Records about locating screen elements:
- - - - - - -
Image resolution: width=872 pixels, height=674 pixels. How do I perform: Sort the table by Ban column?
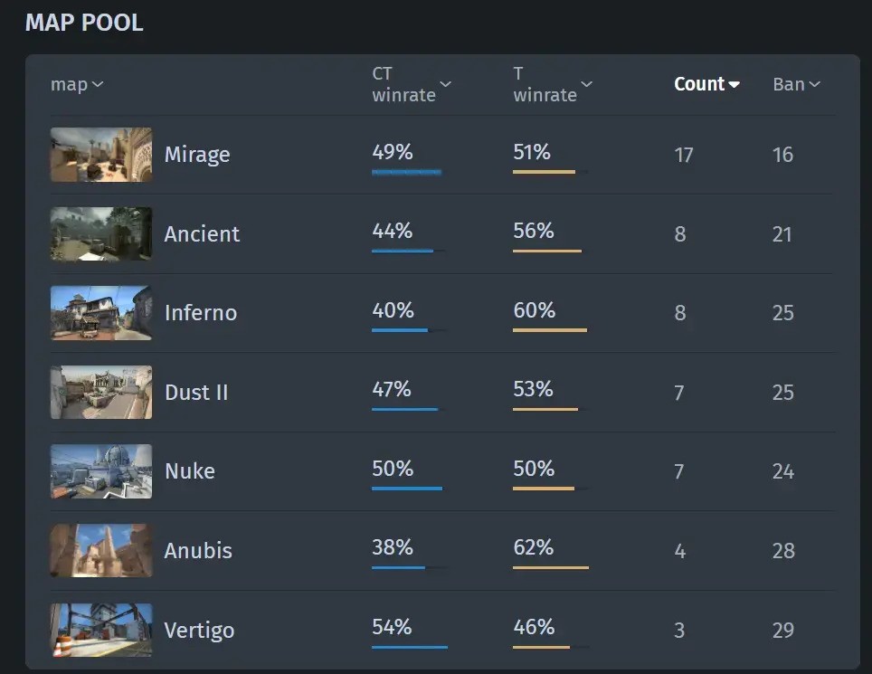click(x=796, y=84)
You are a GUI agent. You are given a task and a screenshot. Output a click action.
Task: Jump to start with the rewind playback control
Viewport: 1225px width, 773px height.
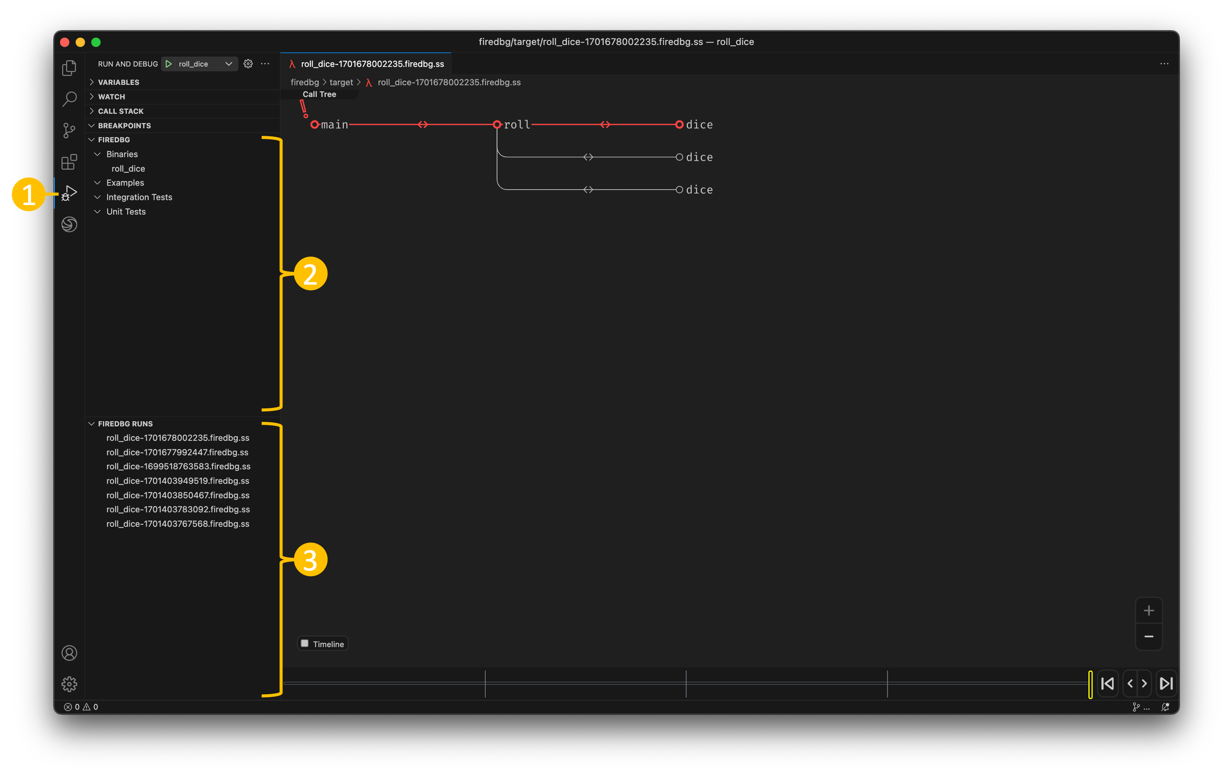coord(1107,683)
- - - - - - -
REQUIRED TASK: Reproduce the lines above verbatim, omitting the pictures.

THE OUTPUT:
Image resolution: width=872 pixels, height=674 pixels. How do I perform: Sort the table by Ban column?
click(x=796, y=84)
You are a GUI agent. You are given a task and a screenshot. Output a click action.
Task: Jump to start with the rewind playback control
Viewport: 1225px width, 773px height.
coord(1107,683)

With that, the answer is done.